Dear Peter, Dear David, Dear All, I was going to reply, but was too busy with non-mathematical things at the moment (a big move). The following are the papers relevant to David's question, beginning with the one that Peter mentions: M. C. Bunge, Classifying toposes and fundamental localic groupoids,in: Category Theory 1991, CMS Conference Procedings 13, American Mathematical Society (1992), 75-96. M. C. Bunge, Universal Covering Localic Toposes,Comptes Rendues Societe Royale du Canada 24 (1992), 245-250. M. C. Bunge and I.Moerdijk,On the construction of the Grothendieck fundamental group of a topos by paths,J. Pure and Applied Algebra 116 (1997), 99-113. Comments will have to wait, I'm afraid.
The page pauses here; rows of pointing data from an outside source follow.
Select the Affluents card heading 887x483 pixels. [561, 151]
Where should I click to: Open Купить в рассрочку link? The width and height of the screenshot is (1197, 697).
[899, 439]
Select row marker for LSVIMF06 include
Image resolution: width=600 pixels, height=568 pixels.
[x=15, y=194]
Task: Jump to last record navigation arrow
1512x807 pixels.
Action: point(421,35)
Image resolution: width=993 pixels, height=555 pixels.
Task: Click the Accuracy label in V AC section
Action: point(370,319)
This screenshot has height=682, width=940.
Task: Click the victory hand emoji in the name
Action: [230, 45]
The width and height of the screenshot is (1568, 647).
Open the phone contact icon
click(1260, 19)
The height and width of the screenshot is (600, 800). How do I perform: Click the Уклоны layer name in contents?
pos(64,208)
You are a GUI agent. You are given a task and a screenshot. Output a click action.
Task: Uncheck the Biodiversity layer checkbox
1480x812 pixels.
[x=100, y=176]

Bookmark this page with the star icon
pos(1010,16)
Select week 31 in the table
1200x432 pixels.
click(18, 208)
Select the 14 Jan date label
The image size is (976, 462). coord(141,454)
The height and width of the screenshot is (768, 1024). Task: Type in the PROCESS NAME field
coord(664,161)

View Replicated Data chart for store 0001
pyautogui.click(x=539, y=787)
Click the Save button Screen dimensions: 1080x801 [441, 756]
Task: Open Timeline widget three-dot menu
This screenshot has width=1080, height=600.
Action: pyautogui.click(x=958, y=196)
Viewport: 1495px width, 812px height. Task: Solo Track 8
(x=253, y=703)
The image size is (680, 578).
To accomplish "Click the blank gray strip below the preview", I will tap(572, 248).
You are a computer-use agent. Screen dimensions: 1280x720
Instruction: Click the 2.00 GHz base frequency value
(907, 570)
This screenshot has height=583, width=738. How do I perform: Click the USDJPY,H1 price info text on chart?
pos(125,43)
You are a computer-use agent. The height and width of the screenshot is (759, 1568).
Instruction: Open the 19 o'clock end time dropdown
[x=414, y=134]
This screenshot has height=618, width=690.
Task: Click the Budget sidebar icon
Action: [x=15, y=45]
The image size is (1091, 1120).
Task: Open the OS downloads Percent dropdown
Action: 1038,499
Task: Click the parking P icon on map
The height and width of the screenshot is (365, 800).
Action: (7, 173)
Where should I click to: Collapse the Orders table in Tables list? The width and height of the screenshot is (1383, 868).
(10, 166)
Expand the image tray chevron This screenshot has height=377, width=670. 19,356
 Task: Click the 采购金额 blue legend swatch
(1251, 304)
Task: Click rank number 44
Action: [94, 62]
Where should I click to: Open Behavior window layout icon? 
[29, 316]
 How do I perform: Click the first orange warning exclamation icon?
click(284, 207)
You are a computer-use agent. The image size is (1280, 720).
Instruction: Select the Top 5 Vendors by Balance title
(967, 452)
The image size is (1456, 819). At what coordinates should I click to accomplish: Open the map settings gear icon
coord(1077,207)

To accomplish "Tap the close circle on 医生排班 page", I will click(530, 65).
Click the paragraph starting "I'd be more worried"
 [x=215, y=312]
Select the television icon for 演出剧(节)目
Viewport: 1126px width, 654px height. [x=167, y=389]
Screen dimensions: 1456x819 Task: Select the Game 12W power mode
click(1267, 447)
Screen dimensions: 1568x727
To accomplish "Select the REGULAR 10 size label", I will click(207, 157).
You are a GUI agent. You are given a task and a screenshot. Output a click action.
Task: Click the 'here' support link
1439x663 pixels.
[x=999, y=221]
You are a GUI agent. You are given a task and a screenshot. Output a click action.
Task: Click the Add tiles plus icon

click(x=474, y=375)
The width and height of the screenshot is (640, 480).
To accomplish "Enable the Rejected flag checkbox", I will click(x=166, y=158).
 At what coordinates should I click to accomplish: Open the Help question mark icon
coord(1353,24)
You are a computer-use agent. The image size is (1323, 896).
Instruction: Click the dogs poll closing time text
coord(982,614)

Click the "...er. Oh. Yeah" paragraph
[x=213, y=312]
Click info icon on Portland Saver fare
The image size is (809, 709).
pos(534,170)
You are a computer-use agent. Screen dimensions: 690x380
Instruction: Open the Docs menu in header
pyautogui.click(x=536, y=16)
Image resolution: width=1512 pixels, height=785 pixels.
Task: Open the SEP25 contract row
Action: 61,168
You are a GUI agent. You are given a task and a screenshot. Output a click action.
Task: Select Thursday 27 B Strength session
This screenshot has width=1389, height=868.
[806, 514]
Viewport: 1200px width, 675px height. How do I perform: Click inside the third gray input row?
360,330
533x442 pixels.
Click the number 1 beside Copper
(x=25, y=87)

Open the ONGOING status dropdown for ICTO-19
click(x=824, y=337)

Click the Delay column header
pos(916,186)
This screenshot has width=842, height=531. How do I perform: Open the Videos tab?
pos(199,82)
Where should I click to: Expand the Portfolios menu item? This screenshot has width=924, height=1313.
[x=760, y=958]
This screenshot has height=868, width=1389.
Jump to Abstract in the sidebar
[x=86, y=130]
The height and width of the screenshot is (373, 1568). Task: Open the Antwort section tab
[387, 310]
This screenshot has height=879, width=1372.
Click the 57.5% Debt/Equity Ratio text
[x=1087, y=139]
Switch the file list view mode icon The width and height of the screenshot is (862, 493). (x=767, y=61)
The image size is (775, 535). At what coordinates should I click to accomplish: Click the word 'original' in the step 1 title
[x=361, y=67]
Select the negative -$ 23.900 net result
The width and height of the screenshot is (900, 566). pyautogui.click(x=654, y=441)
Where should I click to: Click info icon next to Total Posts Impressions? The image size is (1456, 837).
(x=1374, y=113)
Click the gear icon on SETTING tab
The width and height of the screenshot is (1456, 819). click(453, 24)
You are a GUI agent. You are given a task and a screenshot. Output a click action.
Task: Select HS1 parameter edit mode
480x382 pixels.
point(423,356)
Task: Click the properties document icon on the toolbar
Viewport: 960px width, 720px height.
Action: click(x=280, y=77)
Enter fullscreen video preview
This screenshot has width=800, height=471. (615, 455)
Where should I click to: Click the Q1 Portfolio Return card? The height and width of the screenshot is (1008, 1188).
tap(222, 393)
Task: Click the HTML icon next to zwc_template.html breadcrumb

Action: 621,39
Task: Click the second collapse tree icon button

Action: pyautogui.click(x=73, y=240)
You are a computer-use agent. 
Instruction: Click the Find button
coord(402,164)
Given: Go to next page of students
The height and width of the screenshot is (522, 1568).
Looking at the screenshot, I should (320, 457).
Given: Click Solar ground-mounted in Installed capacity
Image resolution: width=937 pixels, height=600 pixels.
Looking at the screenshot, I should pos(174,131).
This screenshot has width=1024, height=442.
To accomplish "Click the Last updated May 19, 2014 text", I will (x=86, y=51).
Cordial regards, Marta ************************************************ Marta Bunge Professor Emerita Dept of Mathematics and Statistics McGill UniversityBurnside Hall, Office 1005 805 Sherbrooke St. West Montreal, QC, Canada H3A 2K6 Office: (514) 398-3810/3800 Home: (514) 935-3618 marta.bunge@mcgill.ca http://www.math.mcgill.ca/~bunge/ ************************************************
From: P.T.Johnstone@dpmms.cam.ac.uk To: droberts@maths.adelaide.edu.au; categories@mta.ca Subject: categories: Re: fundamental localic groupoid? Date: Sun, 2 May 2010 10:49:59 +0100
I'm surprised that no-one has yet replied to David's original question by citing the work of Marta Bunge; she has a paper called (I think) "Classifying toposes and fundamental localic groupoids" dating from the early 1990s. (Being away from home at present, I don't have the exact reference to hand; I was hoping Marta would provide it.)
Peter Johnstone
On Apr 28 2010, David Roberts wrote:
Hi all,
it is (or should be) well known that the fundamental groupoid of a locally connected, semilocally 1-connected space X can be given a topology such that it is a topological groupoid (composition continuous etc). Without these assumptions on X there are counterexamples to the continuity of composition (c.f. misguided attempts to build a topological fundamental group). I was wondering, though, if there is a localic fundamental groupoid of an arbitrary space. One could presumably pass the the topos Sh(X) and then consider the fundamental groupoid of that, but I was wondering if there was a way to pass directly from the description of the arrows of Pi_1(X) as a set of classes of paths to a locale of classes of paths, and thence to a localic groupoid. My only 'evidence' that this might be the case is that the product in Loc is different to the product in Top, and so this may provide a work around the non-continuity of composition.